水いぼが広がるメカニズムには、大きく分けて「自家接種」と「他者への感染」の2つがあります。
自家接種とは、自分の体の中でウイルスが広がっていくことを指します。水いぼをかいたり触ったりすると、手や爪にウイルスが付着し、その手で体の別の部位を触れることで新たな感染巣が生まれます。子どもはかゆいと感じるとどうしても掻いてしまうため、自家接種によって水いぼがどんどん増えていくことが起こりやすいのです。

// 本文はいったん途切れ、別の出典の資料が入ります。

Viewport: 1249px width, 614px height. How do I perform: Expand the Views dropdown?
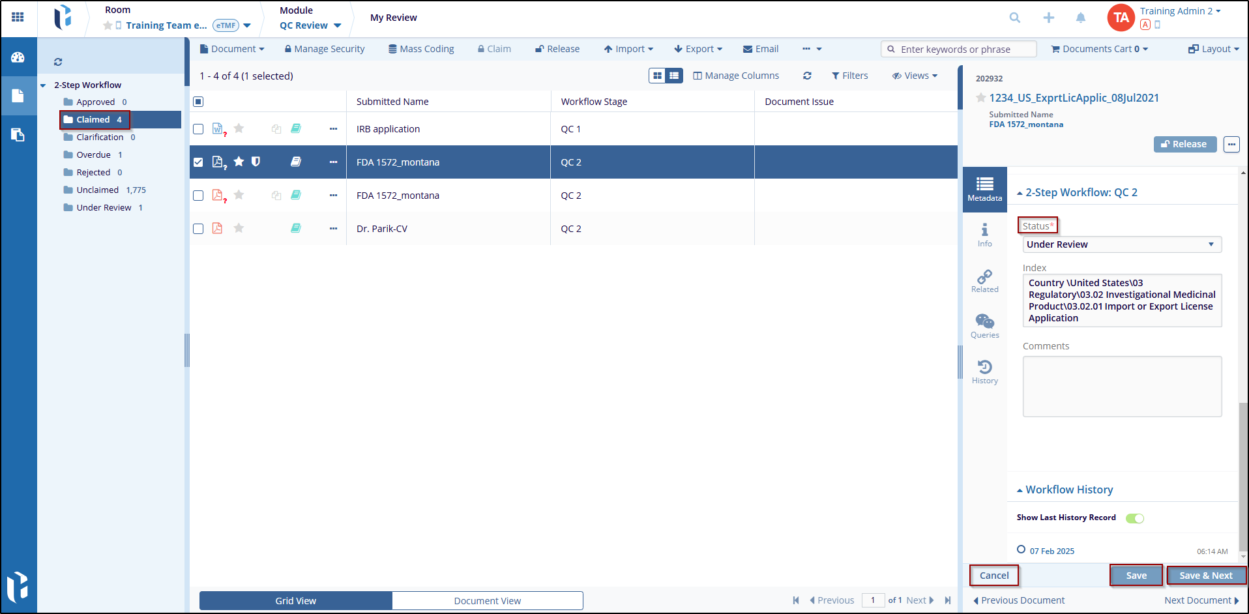click(x=915, y=76)
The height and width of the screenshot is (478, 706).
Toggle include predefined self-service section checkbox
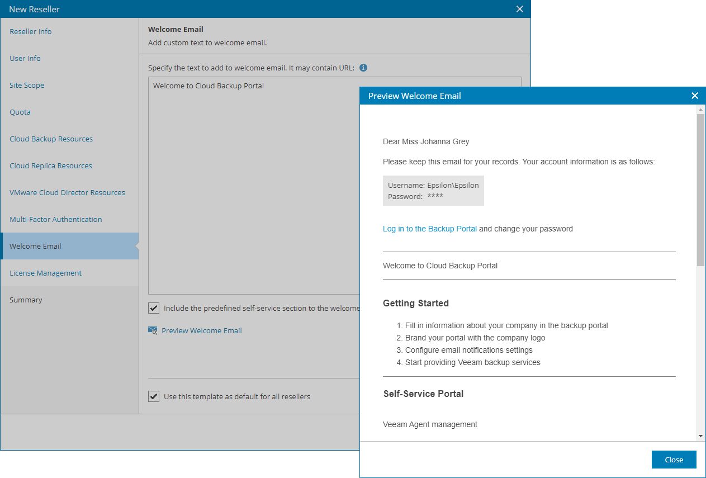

また、水いぼは皮膚のバリア機能が低下している部位に感染しやすいという特徴があります。湿疹やアトピー性皮膚炎がある子どもは皮膚のバリア機能が弱くなっているため、水いぼに感染しやすく、また広がりやすい傾向があります。アトピー性皮膚炎を持つ子どもでは、健康な皮膚の子どもに比べて水いぼが多発しやすいことが知られています。
さらに、水いぼのできものが衣服などとこすれて破れると、中の内容物が周囲の皮膚に付着し、新たな感染の原因になります。これも水いぼが広がる重要な原因の一つです。
💊 水いぼの感染経路
水いぼの感染経路を正しく理解することは、感染拡大を防ぐうえで非常に重要です。主な感染経路は以下のようなものがあります。
🦠 直接接触による感染
水いぼのできものに直接触れることが最も一般的な感染経路です。感染している人の皮膚と健康な人の皮膚が直接接触することで、ウイルスが伝播します。子どもたちが遊んでいるときの身体的な接触や、きょうだい間での接触などが典型的な例です。
👴 間接接触による感染
水いぼのウイルスは、タオルや衣類、プールの浮き輪やビート板などの物を介しても感染することがあります。感染している人が使ったタオルを共有したり、ウイルスが付着した物に触れたりすることで感染が広がります。特にプールでは、多くの子どもが同じ物を共有するため、感染リスクが高まります。
🔸 水を介した感染
以前は、プールの水を介して感染が広がると考えられていましたが、現在では塩素処理された一般的なプールの水を介しての感染リスクは低いとされています。ただし、プール後に皮膚が濡れて柔らかくなった状態でのタオルの共有や、肌と肌の接触が感染を広げる一因になると考えられています。
💧 自家接種
先述のように、自分でかいたり触ったりすることで体のほかの部位に広がる自家接種も重要な感染経路です。子どもに「触らないように」と言っても、かゆみがあるとなかなか難しく、知らないうちに手で触れて広げてしまうことが多いのが実情です。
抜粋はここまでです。